Perjalanan dari Jakarta ke Jogja menelan waktu sekitar enam jam dengan kereta. Hari itu aku memutuskan untuk mengambil liburan singkat di akhir pekan—sekadar mencari ide baru, sekaligus mengisi ulang tenaga yang terkuras.
Jogja, bagiku, selalu punya ruang istimewa. Udaranya masih segar, jalannya tidak sesak oleh asap kendaraan, dan jauh dari riuh polusi pabrik. Selain pemandangan yang menyejukkan mata, Jogja juga ramah bagi dompet: kuliner lezat bisa dinikmati tanpa perlu merogoh banyak uang.
Karena itu, berlibur di Jogja tak pernah terasa berat. Dengan sedikit tabungan, aku bisa datang setiap bulan. Bahkan, jika mau, setiap minggu. Entah sudah berapa kali aku singgah di sini—sepuluh kali, dua puluh, atau lebih—aku sudah tak lagi menghitung. Pernah terlintas ingin menetap, namun tabunganku belum cukup. Untuk saat ini, aku masih harus kembali ke ibukota, tempat pundi-pundi rupiah lebih mudah digapai meski jiwa kerap terasa penat.

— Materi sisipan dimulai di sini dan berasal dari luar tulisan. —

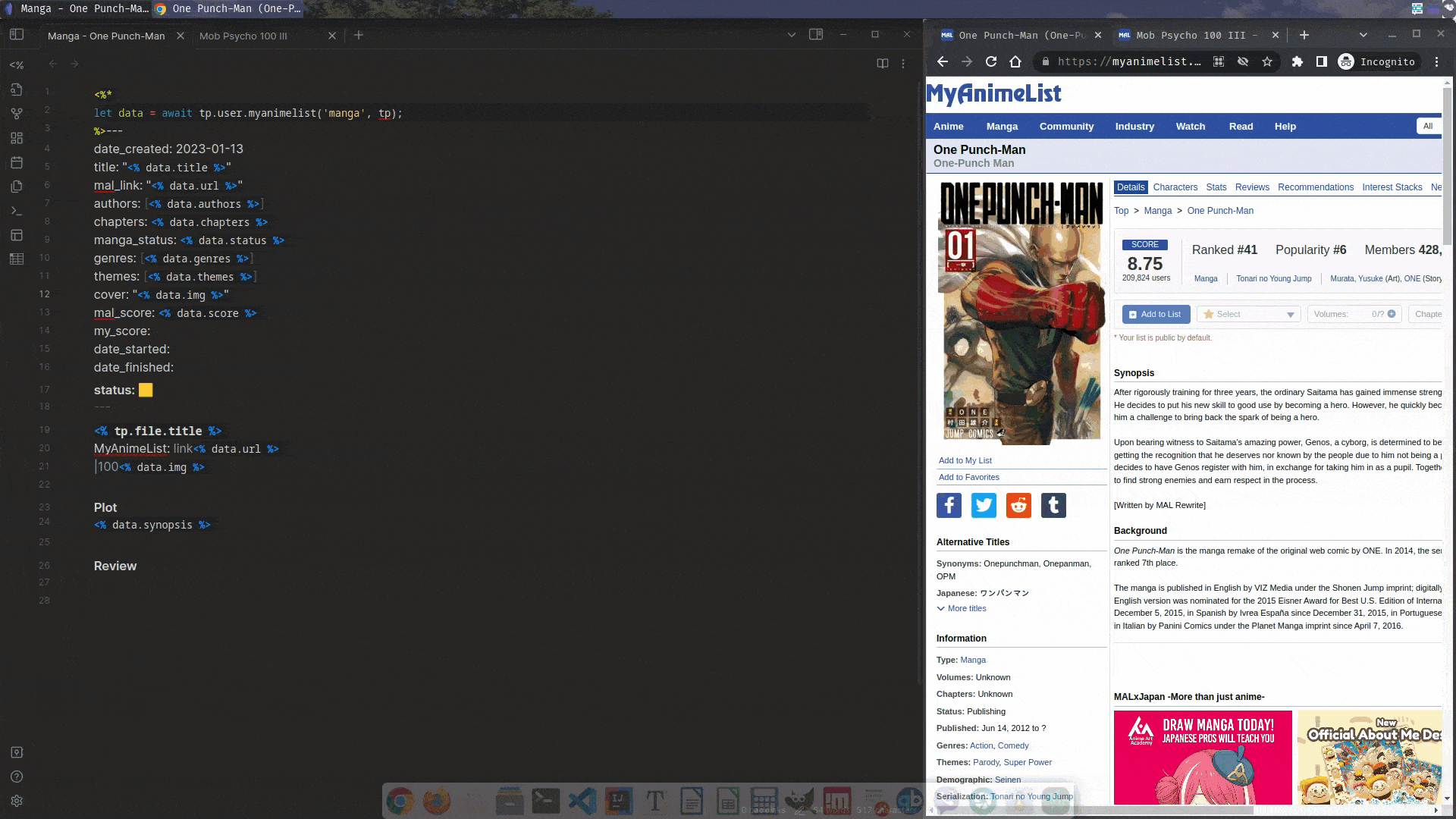1456x819 pixels.
Task: Open Chrome extensions puzzle icon
Action: (x=1298, y=61)
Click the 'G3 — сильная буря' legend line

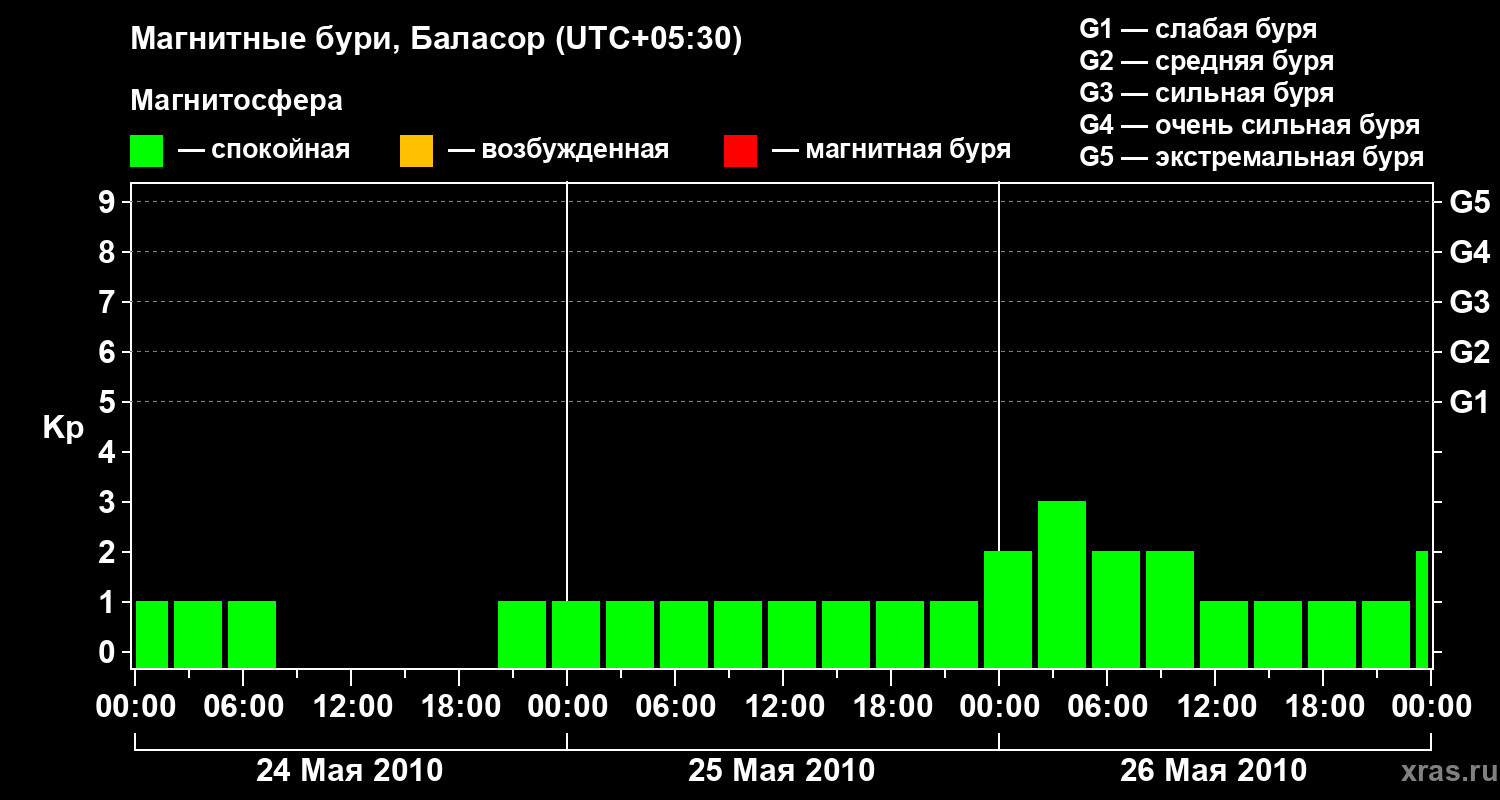[x=1206, y=93]
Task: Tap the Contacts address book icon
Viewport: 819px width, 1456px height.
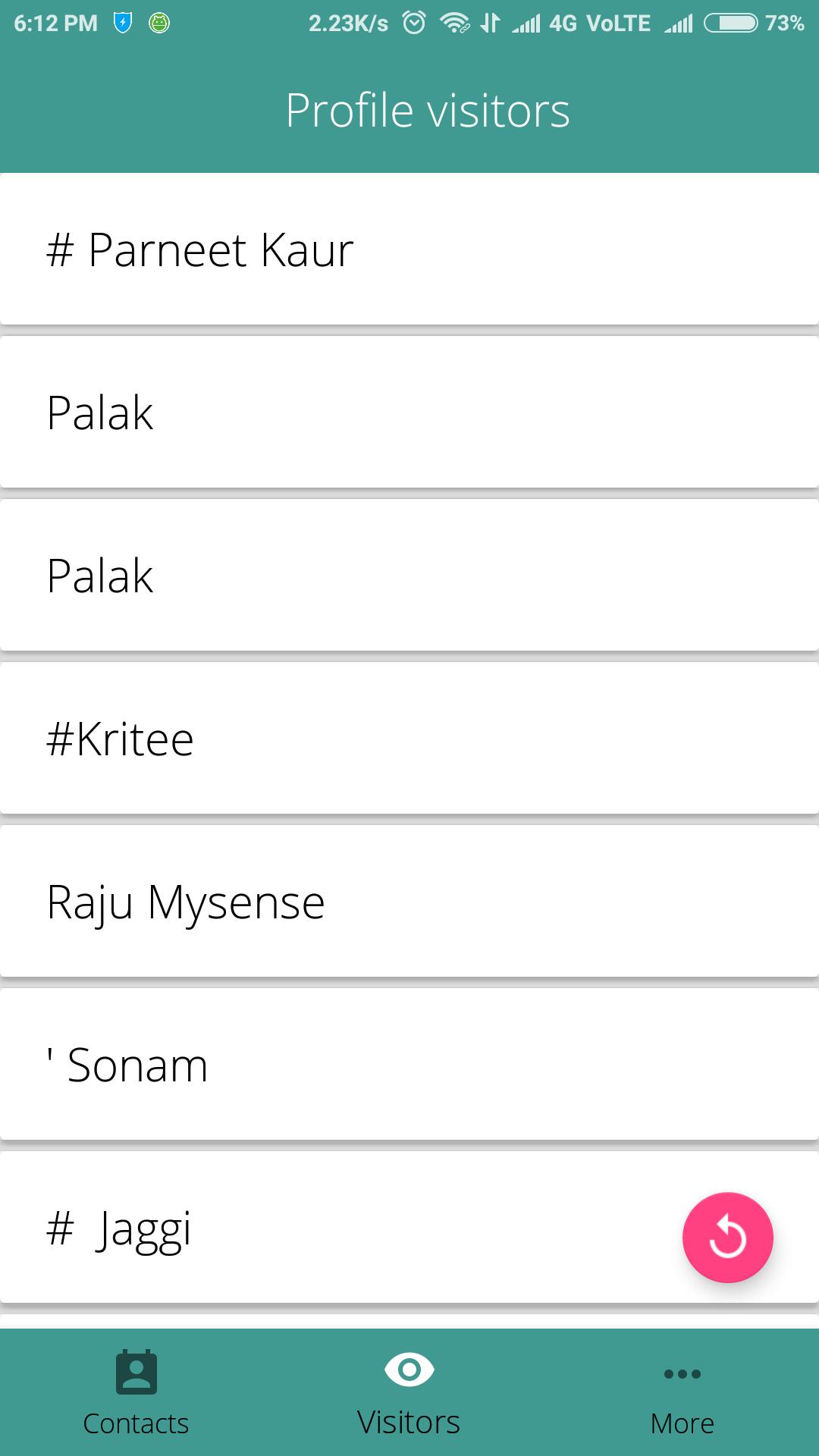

Kereta tiba di Stasiun Tugu pukul 15.30. Aku turun, menyusuri peron, lalu keluar menuju sebuah warung kopi sederhana yang sudah lama jadi persinggahan. Saking seringnya aku mampir, aku dan pemiliknya saling mengenal. Namanya Bu Marni.
“Bu, seperti biasa, nggeh. Kopi susu pakai es,” sapaku.
Beliau tersenyum lebar.
“Lho, Mas Feri liburan lagi? Banyak sekali uang sampean, hampir tiap bulan ke sini.”
Aku tertawa kecil.
“Ah, Bu. Kalau uangku benar-benar banyak, aku tak akan bolak-balik Jakarta–Jogja. Aku akan menetap di sini. Jogja lebih membuatku betah.”
“Lho, jelas tho. Hidup di Jogja itu santai… tapi ya, pemasukannya juga ikut santai. Hahaha,” jawabnya sambil terkekeh.
Obrolan ringan itu membuatku merasa seakan pulang. Mungkin karena aku terlalu sering singgah, Bu Marni menganggapku seperti anak sendiri.
Tak lama, ia kembali membawa segelas kopi dingin.
“Nah, ini kopinya, Mas. Sekalian tak buatin ubi goreng, kebetulan lagi bagus. Cocok buat sore begini.”
Hangatnya sambutan Bu Marni, aroma kopi, dan ubi goreng yang mengepul pelan, membuatku yakin: setiap kali ke Jogja, aku selalu menemukan potongan kecil kebahagiaan.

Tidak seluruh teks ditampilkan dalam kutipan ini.